The proceeds from the Long-Term Financing will be used to execute on a business plan prioritizing the most promising market positions, research and development and organizational development, as well as industrialization of the company’s value chain.

Number of outstanding shares

The number of outstanding shares in Agrinos is 44,639,605. Following the investment from Manor and from the Bridge Loan holders, the number of outstanding shares in the company will be 61,660,038. Assuming the issuance of 5,400,000 new shares related to the Private Placement directed towards existing shareholders, the total number of outstanding shares in the company will be 67,060,038.

Transactions conditional upon approval by an Extraordinary General Meeting

The Long-Term Financing and the issue of independent subscription rights are conditional upon approval by an Extraordinary General Meeting of the company, to be held on or about 19 December 2013.

“Agrinos is in a transition phase marked by restructuring and consolidation. While we are sharpening focus on our most promising markets and optimizing operations and R&D, we have also been seeking to strengthen our balance sheet.

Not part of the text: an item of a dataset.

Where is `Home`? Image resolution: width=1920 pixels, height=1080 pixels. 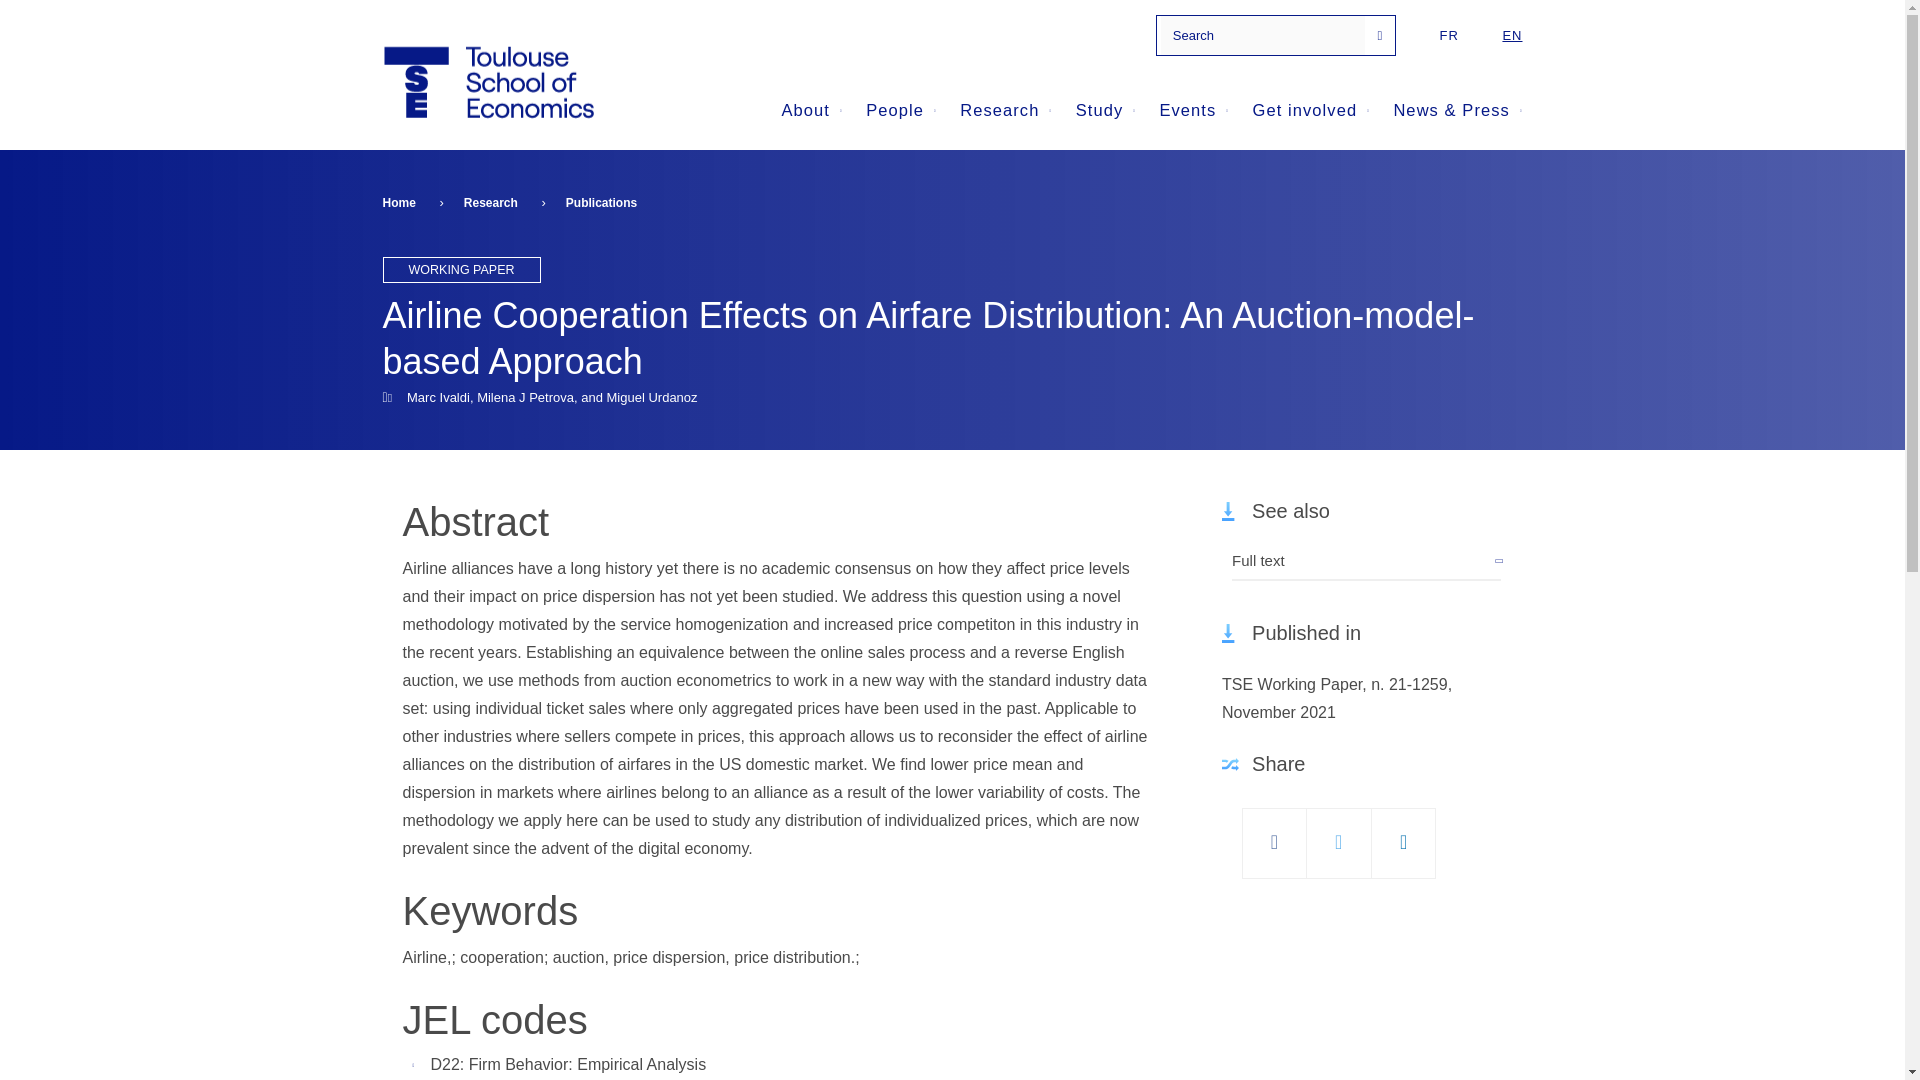
Home is located at coordinates (486, 82).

With a long term financing solution in place we are able to leverage established positions in the agricultural biologicals market. We are also encouraged by our new, strategic investor that brings a long term perspective and an active approach to the development of the company”, says Kjetil Bøhn, co-founder and interim CEO.

Contact information
Jørgen K. Andersen
Mobile: +47 951 43 854

Harald Bjørland
EVP Corporate Communications and Investor Relations
+47 908 58 221

About Agrinos

Agrinos is a biological crop input provider committed to improving the productivity and sustainability of modern agriculture. Agrinos’ range of High Yield Technology® (“HYT®”) products helps farmers to practice profitable agriculture by providing increased crop productivity, improved efficiency of conventional fertilizer and a reduced environmental footprint.

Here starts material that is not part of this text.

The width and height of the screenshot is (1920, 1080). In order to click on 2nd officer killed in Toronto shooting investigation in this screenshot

Certified as organic and based on Agrinos’ proprietary technology, the HYT® products provide benefits by strengthening the soil-based microbial ecosystem, stimulating crop development at key points in the growth cycle and boosting natural plant resistance to pathogens and threats. With solutions for a variety of crop categories, the technology comprising the HYT® products has demonstrated its value in third-party trials in key agricultural regions worldwide.

Agrinos was advised on this transaction by RS Platou Markets AS.

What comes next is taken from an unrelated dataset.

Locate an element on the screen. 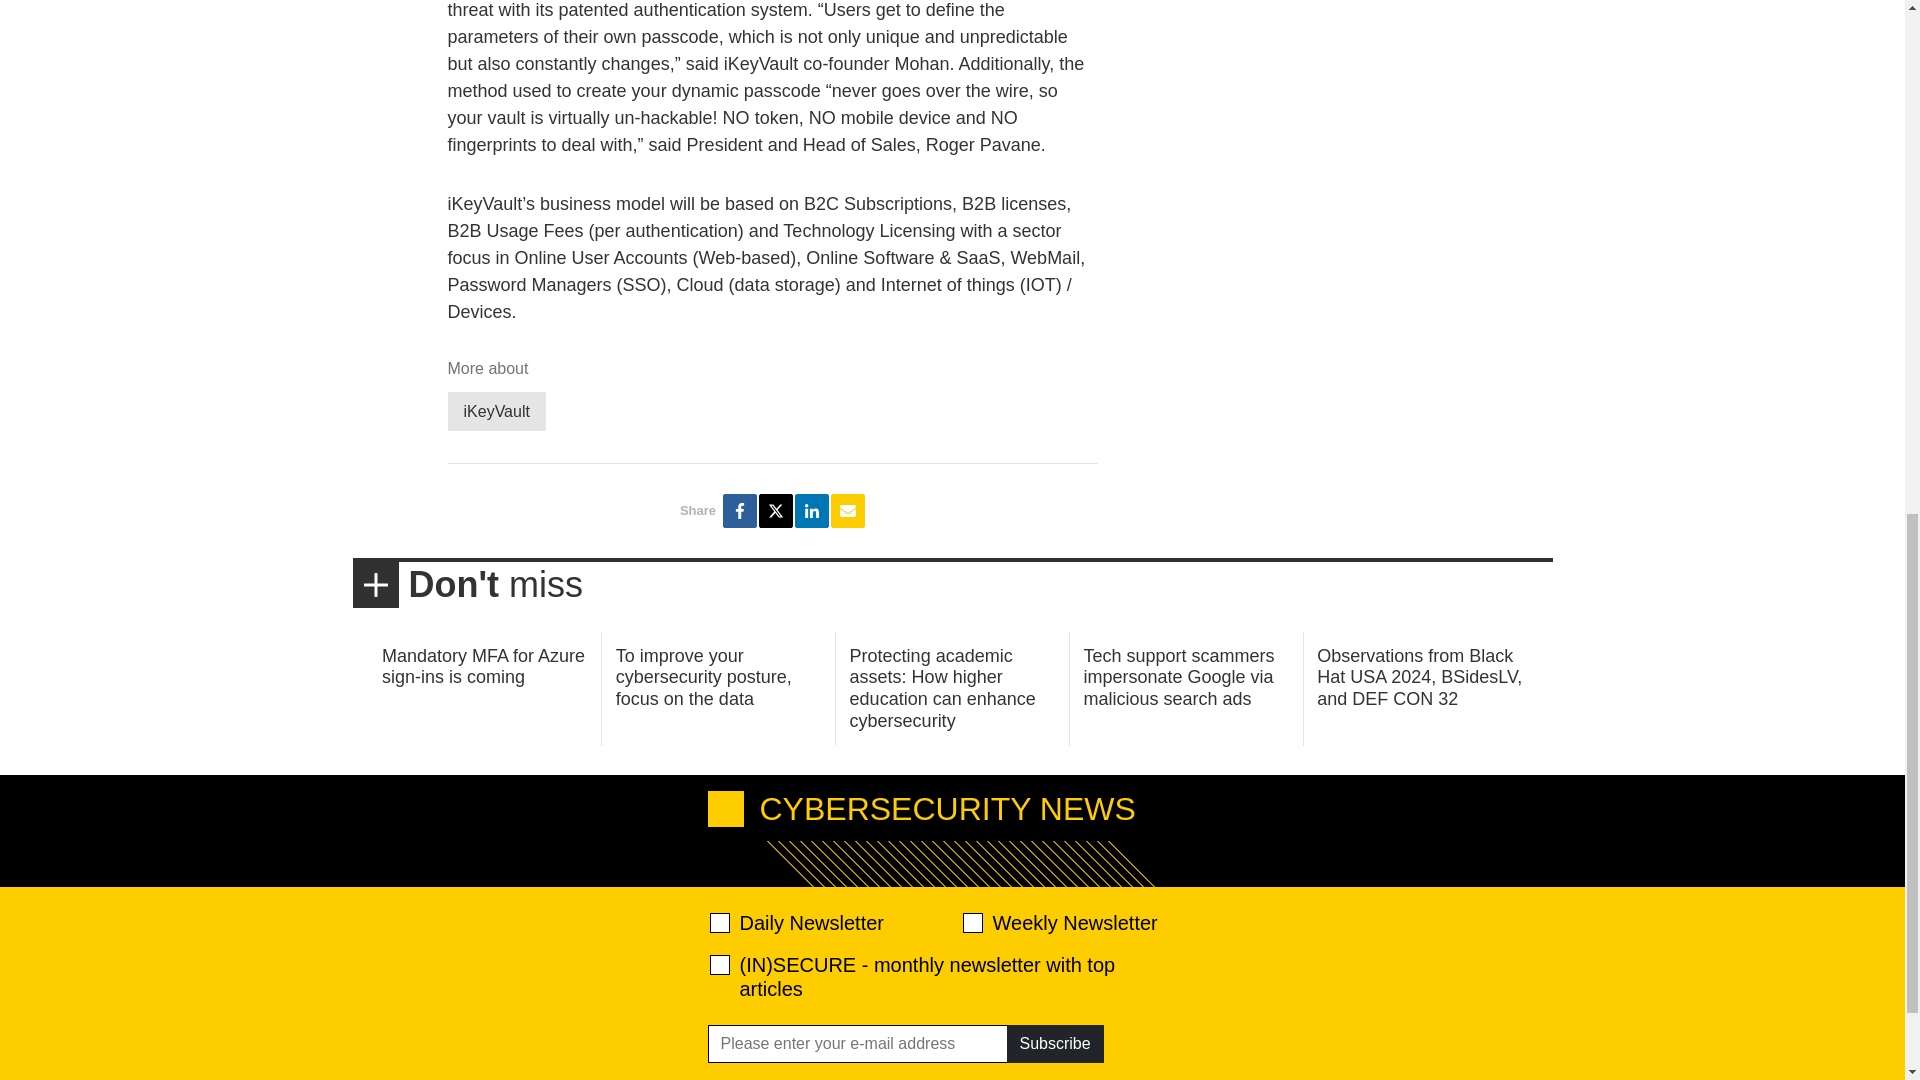 The height and width of the screenshot is (1080, 1920). 520ac2f639 is located at coordinates (720, 922).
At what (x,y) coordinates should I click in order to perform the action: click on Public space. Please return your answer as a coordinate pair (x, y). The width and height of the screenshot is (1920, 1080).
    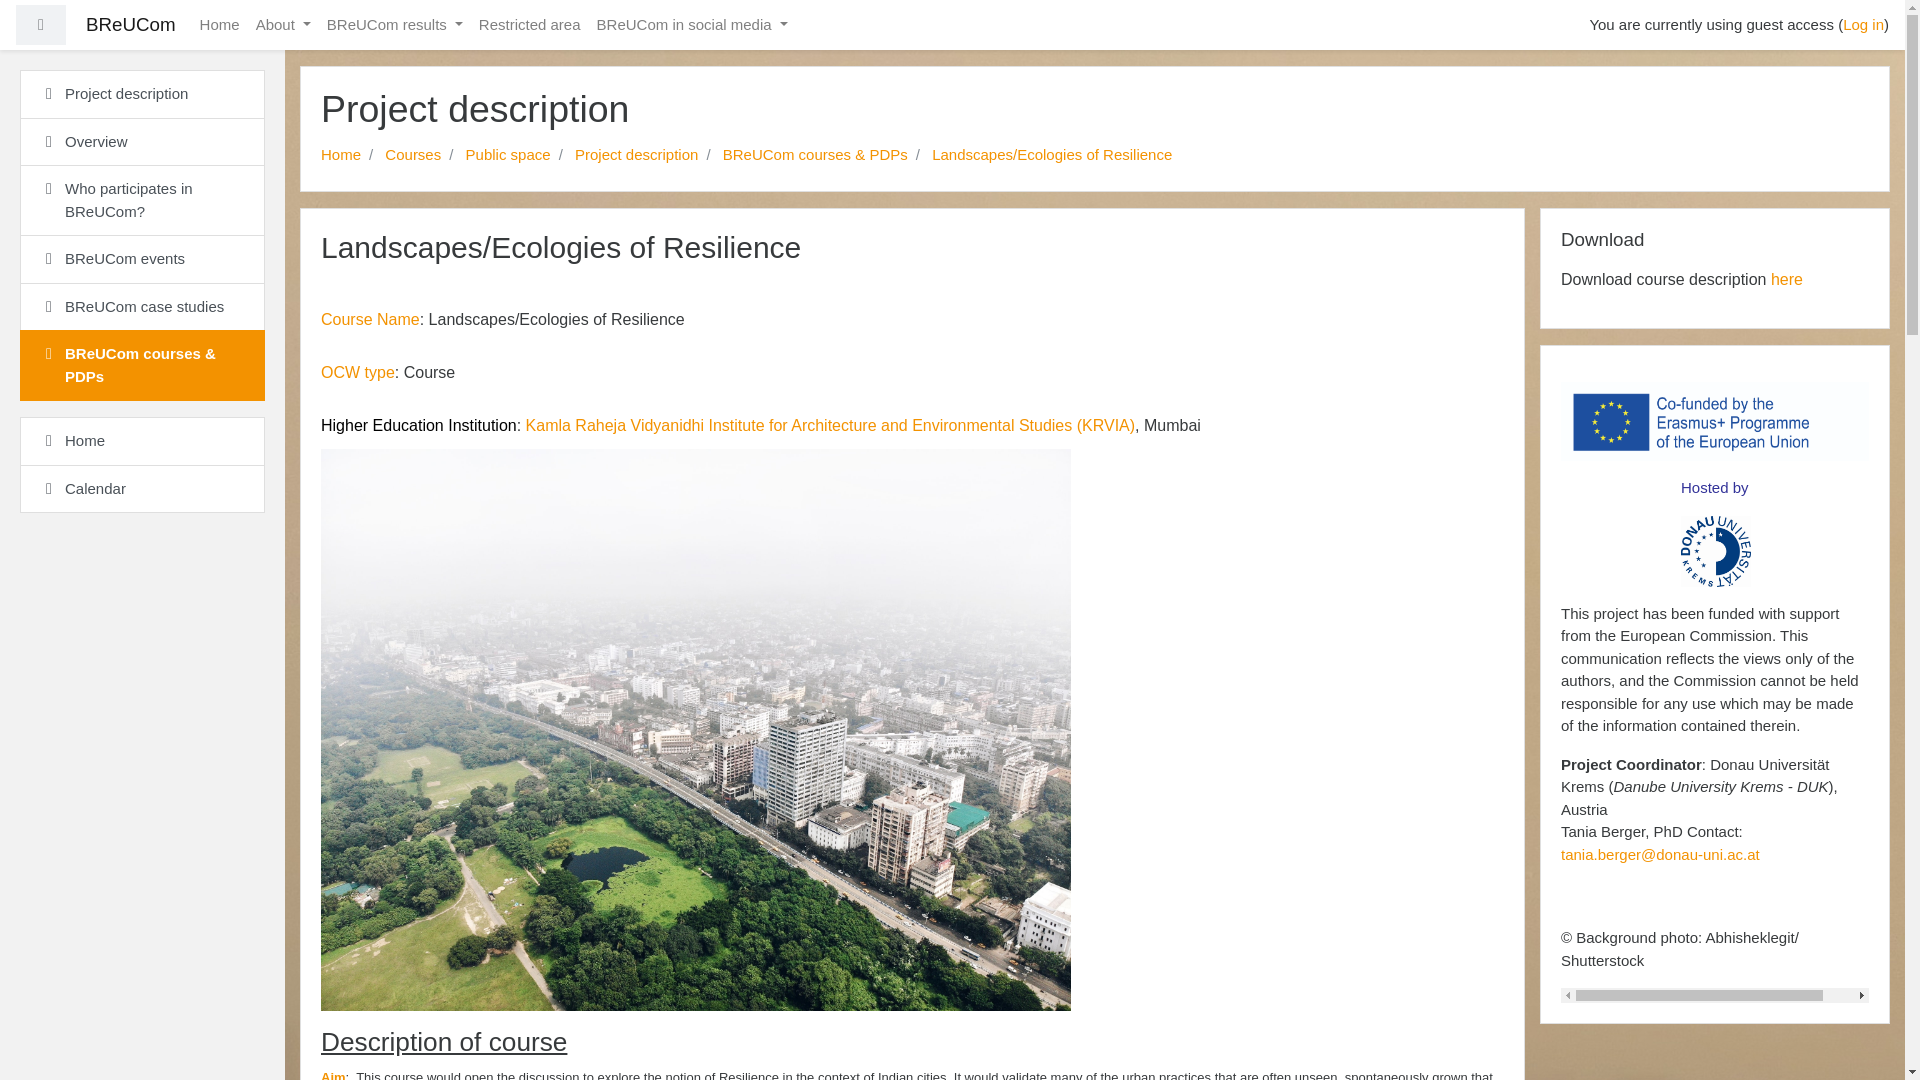
    Looking at the image, I should click on (508, 154).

About Manor Investment S.A.

Manor is a private industrial company providing long-term development capital to entrepreneurs and industrial projects in Europe aiming for the better use of energy and natural resources. Manor is backed by private, long-term, evergreen investors with a strong industrial and entrepreneurial tradition, committed to strong ethic and governance standards. Manor’s objective is to operate from a limited number of platform companies in four target areas, all geared towards a better and more efficient use of energy and natural resources:

  • Generation of renewable and decentralised energy: production of green heat and electricity (wind, biomass, hydropower)
  • Energy efficiency: technologies and services to reduce energy consumption (efficient heating and cooling systems, intelligent buildings)
  • Sustainable agriculture: environmentally-friendly innovations to promote balanced and sustainable agriculture, responding to the food needs of tomorrow (intelligent irrigation, natural fertilisers, eco-management of water and forests)
  • Materials efficiency and waste management: timber use, green packaging, recycling of waste across all types of materials for industrials, municipalities and residents

Manor consistently adopts a long-term view on its investments and aspires to partner with family businesses with which it believes its cultural fit is best. It is already active in wind in France, through Atalante Energies, in wind in Sweden, through Rabbalshede Kraft and in wood biomass in Austria, through Cycleenergy.

Manor was advised on this transaction by Treïs, Deloitte and Thommessen.